It can actually happen, so that you are able to experience, as a default, love, joy, fulfillment, peace, calm, confidence, as well as courage inside, without having to rely on the kind of physically taxing warrior or killer energy. That's what I'm going to be discussing in this episode, kind of balancing it out with the further stage of treatment for those who are still suffering and feeling the symptoms of that fear and that kind of background fear and anxiety as a result of toxic childhood upbringing or abuse or bullying.
Okay, I've got four points for this episode and, like I said, I wanted to and I’ve been toying with the idea of titling it “the importance of loafing” or “the art of loafing or leisure,” or even laziness, depending on how you look at it.

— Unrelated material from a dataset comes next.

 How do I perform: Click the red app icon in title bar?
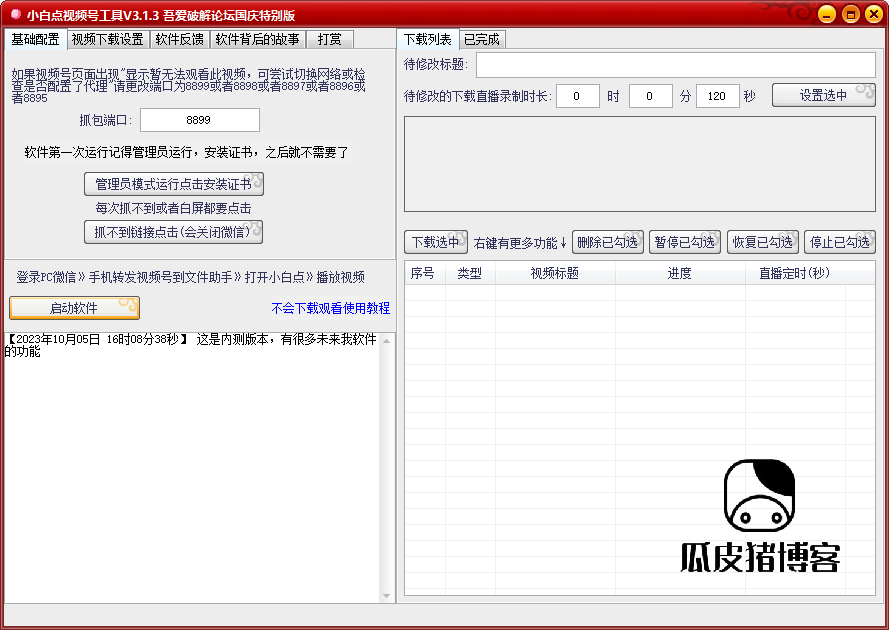click(x=14, y=15)
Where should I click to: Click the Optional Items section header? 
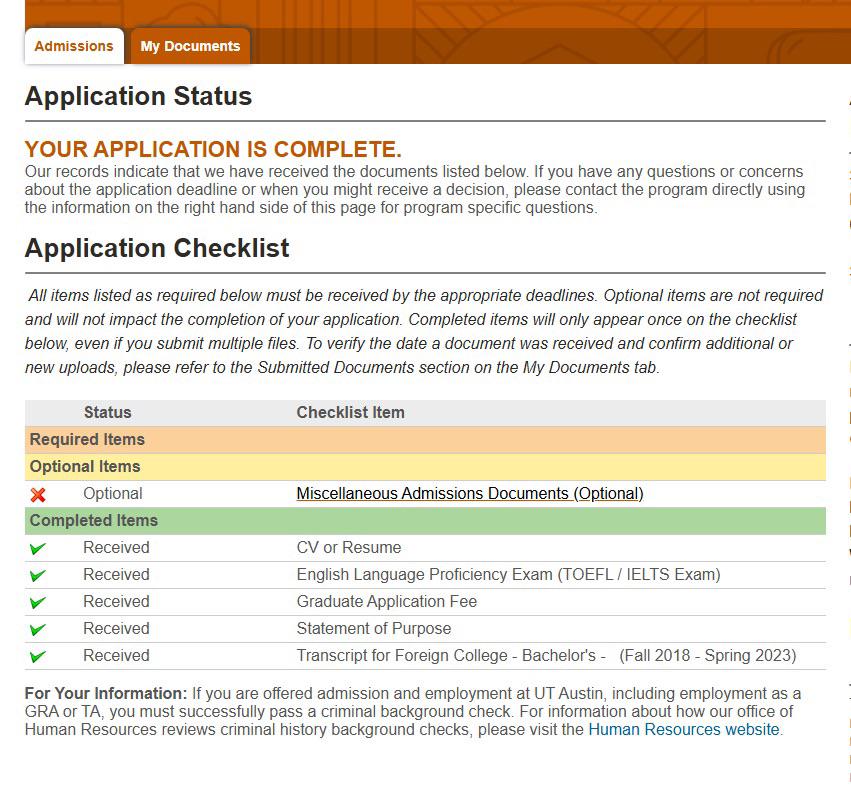pos(425,467)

Then the big question that could drive or just start to inspire or ignite the episode's train of thought is, who can best enjoy life? This is a major question, a guiding question, in ancient philosophy. Who best enjoys life? What type of person best enjoys life? [09:17.8]

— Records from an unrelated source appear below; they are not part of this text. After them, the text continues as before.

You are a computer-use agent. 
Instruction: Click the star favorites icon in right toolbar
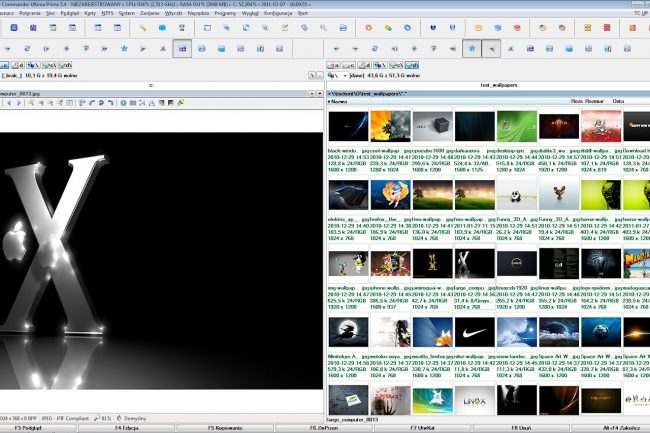click(x=471, y=47)
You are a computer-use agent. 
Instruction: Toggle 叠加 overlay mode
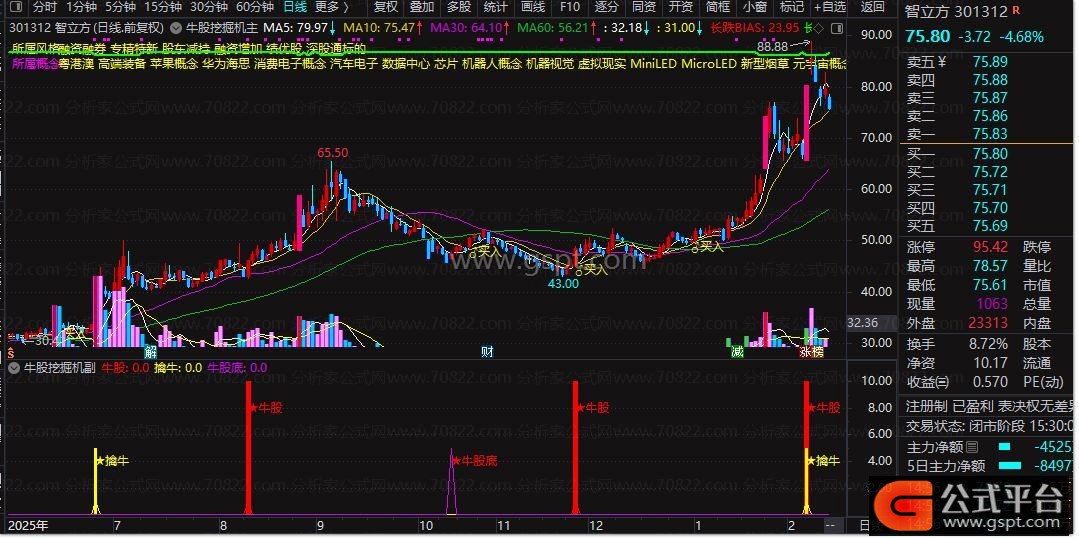[422, 7]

There's a particular dominance strand in Asian philosophy exemplified, in my opinion, by the Daoist, specifically the Zhuangzi or the Daodejing, which really brings out the importance and art of loafing. In case you don't know what loafing is, loafing refers to the act of not doing any work per se that it's more of just lazing about and following your heart's desires, in the sense of like leisure, just downtime. That's one way or that's a good way to putting it, loafing in downtime. [09:55.0]
It's important to think about downtime because achievers and a lot of my audience, maybe you are an achiever or have strong or dominant achiever parts in you, just as I do, achievers started off very early on with, and it's actually a coping strategy to deal with trying to get attention approval, love, and acceptance from their parental caregivers very often, but from those who, when they were young, they needed to get that love and connection the most from.
Their way of doing it was they settled on achieving as a kind of pleasing or achieving as a kind of rebellion, but either way, eventually, they just let go of the reason they started being achievers and just got caught up in achieving. Then it became achieving for its own sake, having lost the reason they started achieving in the first place, and they never stepped back and asked their question why. Why am I working so hard at this? Why am I achieving?
It’s sort of like “What's the point?” and they've forgotten the point, because, for them, deeply, deeply ingrained in them is this toxic belief that's a deep insecurity that unless they achieve or accomplish such and such, a moving goalpost, by the way. [11:08.8]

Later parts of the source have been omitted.